NeMo
NeMo copied to clipboard
Speaker Diarization with Marblenet and ClusterDiarizer issue
Describe the bug I am not getting correct time stamps for speech segment and many speech chunks are removed. I am using pretrained Marblenet and speakerdiarization_speakernet models. It removes lots of speech data in between the chunks as below:
['0.0 0.23 speaker_1', '1.55 1.99 speaker_2', '3.18 4.25 speaker_2', '5.77 11.35 speaker_1',
Steps/Code to reproduce bug
from nemo.collections.asr.models import ClusteringDiarizer sd_model = ClusteringDiarizer(cfg=cfg) sd_model.diarize()

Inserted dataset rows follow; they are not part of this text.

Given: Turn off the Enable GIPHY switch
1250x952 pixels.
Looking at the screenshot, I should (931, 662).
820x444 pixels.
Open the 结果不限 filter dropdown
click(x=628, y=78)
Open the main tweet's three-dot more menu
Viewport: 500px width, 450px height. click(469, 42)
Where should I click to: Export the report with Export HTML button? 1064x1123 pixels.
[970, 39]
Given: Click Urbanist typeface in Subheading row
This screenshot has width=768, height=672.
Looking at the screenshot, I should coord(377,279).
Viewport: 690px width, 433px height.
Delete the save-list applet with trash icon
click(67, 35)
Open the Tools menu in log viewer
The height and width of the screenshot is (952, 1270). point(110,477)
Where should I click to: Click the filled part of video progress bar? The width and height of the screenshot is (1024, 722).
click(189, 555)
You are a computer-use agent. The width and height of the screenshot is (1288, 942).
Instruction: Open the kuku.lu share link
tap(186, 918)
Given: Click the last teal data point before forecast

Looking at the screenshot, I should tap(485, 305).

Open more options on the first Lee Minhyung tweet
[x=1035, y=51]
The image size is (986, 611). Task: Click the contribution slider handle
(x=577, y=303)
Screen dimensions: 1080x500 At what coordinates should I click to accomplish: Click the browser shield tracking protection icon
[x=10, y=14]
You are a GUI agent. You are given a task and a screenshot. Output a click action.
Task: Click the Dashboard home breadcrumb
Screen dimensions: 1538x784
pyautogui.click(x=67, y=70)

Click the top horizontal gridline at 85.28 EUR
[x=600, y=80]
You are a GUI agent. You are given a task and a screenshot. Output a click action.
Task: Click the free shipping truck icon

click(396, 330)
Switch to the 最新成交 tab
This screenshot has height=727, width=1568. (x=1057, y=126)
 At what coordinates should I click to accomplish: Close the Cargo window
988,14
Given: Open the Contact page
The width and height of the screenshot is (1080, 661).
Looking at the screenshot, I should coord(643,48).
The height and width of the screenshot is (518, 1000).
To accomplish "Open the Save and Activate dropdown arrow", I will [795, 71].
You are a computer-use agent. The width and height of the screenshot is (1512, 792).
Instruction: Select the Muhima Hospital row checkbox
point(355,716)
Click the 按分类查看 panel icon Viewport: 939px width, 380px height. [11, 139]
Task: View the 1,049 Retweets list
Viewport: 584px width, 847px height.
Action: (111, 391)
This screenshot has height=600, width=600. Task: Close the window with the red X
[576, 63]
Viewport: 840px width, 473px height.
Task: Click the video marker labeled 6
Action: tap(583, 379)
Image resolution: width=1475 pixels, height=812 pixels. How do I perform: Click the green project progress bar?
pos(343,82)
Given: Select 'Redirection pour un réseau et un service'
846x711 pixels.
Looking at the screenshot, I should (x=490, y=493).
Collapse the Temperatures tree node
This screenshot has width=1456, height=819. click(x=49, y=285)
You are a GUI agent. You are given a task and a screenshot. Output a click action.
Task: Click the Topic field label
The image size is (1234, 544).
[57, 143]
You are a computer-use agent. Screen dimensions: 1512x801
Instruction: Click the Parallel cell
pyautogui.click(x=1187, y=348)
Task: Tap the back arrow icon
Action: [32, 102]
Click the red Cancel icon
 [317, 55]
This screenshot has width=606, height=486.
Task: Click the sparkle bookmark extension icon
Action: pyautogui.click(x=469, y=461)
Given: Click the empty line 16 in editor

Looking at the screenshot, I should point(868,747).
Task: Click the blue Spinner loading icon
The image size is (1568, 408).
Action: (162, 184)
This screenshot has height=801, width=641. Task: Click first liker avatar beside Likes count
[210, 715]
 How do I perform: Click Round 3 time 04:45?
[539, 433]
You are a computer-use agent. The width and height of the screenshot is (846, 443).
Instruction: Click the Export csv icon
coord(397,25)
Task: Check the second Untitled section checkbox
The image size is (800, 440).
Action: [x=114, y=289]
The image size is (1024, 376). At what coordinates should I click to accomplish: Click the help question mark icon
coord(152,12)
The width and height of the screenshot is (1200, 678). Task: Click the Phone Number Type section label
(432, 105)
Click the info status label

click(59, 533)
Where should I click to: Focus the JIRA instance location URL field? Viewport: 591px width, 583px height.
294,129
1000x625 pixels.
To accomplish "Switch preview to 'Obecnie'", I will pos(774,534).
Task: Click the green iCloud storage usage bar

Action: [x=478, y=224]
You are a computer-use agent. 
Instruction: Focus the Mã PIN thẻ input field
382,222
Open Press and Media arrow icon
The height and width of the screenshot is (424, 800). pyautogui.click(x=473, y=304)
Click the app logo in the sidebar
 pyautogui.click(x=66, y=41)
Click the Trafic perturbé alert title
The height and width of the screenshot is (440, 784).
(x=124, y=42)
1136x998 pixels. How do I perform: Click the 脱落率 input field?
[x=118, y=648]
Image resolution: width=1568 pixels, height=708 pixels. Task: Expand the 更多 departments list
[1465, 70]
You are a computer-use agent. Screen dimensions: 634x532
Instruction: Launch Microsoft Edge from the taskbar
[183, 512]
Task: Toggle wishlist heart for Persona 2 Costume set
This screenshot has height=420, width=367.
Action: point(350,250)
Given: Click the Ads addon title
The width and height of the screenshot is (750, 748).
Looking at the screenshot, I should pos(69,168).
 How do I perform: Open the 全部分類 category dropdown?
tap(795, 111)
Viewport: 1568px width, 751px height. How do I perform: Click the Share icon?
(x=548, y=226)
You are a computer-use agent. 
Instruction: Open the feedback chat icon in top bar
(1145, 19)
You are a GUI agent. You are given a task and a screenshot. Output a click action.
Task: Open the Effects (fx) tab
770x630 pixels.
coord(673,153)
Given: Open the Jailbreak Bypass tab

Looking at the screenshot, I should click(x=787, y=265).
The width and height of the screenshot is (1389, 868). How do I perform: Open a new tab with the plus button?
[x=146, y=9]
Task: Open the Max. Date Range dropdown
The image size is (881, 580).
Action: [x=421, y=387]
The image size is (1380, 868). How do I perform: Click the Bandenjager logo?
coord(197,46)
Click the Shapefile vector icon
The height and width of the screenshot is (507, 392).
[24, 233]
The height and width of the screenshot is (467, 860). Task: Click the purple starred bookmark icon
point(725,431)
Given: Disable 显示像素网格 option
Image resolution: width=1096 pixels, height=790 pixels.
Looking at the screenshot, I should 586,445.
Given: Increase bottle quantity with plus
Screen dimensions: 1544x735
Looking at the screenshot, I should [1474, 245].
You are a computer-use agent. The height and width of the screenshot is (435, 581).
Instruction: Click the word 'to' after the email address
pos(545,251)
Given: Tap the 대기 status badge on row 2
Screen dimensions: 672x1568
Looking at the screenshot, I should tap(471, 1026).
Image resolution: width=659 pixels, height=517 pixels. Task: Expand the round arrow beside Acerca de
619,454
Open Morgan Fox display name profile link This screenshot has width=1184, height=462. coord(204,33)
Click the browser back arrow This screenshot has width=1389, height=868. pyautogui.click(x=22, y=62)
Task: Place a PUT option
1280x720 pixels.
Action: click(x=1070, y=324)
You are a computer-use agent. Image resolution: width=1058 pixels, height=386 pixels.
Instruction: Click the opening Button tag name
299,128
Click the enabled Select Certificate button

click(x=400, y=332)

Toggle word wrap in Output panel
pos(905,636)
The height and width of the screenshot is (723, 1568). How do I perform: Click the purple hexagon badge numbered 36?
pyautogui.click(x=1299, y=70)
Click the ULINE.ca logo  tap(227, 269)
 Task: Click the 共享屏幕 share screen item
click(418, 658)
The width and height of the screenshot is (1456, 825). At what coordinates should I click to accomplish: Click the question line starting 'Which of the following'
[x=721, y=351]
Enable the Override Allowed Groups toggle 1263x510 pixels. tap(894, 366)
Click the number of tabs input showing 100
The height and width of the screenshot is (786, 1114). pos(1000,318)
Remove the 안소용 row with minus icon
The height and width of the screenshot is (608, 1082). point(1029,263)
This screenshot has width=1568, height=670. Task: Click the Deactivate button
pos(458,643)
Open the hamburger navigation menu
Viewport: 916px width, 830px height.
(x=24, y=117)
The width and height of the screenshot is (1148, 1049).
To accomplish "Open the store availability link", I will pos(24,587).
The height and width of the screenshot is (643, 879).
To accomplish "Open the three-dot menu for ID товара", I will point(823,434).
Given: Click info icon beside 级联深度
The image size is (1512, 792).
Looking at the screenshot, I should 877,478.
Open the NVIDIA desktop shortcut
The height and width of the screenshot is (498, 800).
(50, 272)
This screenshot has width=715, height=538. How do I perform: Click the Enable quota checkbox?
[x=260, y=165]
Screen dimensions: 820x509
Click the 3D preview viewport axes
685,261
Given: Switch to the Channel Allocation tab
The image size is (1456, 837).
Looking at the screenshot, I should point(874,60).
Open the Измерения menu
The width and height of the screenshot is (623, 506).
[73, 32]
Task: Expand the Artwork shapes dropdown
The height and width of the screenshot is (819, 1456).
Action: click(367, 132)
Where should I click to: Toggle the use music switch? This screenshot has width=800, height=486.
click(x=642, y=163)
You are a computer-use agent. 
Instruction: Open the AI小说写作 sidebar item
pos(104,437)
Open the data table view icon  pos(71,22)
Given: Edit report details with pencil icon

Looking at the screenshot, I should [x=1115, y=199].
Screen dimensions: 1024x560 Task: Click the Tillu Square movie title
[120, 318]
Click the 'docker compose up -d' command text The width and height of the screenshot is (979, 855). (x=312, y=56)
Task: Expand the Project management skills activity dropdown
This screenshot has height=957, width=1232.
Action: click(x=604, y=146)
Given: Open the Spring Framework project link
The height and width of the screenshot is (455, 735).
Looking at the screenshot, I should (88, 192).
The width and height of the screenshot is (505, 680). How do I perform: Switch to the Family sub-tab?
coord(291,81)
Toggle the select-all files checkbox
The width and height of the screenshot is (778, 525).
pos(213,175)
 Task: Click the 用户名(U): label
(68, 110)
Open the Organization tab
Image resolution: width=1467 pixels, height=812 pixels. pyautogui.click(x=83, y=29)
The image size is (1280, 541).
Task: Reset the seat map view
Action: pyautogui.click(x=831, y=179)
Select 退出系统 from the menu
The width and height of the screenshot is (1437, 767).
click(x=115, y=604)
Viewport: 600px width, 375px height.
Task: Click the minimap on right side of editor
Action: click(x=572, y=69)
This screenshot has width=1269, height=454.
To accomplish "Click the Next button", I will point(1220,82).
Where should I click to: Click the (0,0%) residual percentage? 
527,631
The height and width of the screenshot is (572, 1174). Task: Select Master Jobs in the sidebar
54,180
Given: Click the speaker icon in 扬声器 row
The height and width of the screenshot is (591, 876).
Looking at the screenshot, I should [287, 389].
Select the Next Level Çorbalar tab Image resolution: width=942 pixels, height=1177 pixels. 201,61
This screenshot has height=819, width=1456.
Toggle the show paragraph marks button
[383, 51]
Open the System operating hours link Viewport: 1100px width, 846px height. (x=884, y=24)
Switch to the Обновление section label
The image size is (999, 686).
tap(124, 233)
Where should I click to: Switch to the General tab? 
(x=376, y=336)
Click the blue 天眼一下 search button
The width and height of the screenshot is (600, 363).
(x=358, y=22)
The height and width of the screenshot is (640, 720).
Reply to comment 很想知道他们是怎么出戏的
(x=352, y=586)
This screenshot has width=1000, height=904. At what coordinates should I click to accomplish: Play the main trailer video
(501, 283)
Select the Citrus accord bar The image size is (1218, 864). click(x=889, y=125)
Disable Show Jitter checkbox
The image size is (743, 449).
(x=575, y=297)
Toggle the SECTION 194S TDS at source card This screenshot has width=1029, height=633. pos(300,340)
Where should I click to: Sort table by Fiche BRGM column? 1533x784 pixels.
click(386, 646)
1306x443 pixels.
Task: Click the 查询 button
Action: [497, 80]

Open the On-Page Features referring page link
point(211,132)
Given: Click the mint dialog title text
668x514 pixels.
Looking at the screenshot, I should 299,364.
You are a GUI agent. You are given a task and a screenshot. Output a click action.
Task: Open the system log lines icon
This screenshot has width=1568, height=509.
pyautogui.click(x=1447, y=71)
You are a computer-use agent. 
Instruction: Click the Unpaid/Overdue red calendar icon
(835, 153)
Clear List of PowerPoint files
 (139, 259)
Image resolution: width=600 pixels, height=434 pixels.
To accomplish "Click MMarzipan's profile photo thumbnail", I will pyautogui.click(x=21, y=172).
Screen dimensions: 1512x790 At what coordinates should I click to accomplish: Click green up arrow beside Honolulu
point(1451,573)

It generates RTTM file with speaker and timestamp which itself is wrong. Tried with multiple CFG parameter changes but no change in the output.
Expected behavior
The chunks should be continous one after another so that no loss of actual speech data.
Environment overview (please complete the following information)
- Environment location: Collab
- Method of NeMo install: [pip install or from source]. PIP install from git as per the tutorials and git
- If method of install is [Docker], NO
Environment details
If NVIDIA docker image is used you don't need to specify these. Otherwise, please provide:
- OS version Windows 10
- PyTorch version 1.11
- Python version 3.7
Additional context
Add any other context about the problem here. Example: GPU model
diarizationExample.zip Uploaded the Wav file too
VAD and Speaker Embedding extractor models you used are outdated. Which NeMo version are you using? Please use vad_telephony_marblenet for VAD and titanet_large for Speaker Embedding extractor
Seems like this is not a bug/issue in NeMo pipeline (changed to question), in the worst case this could be the limit of model performance.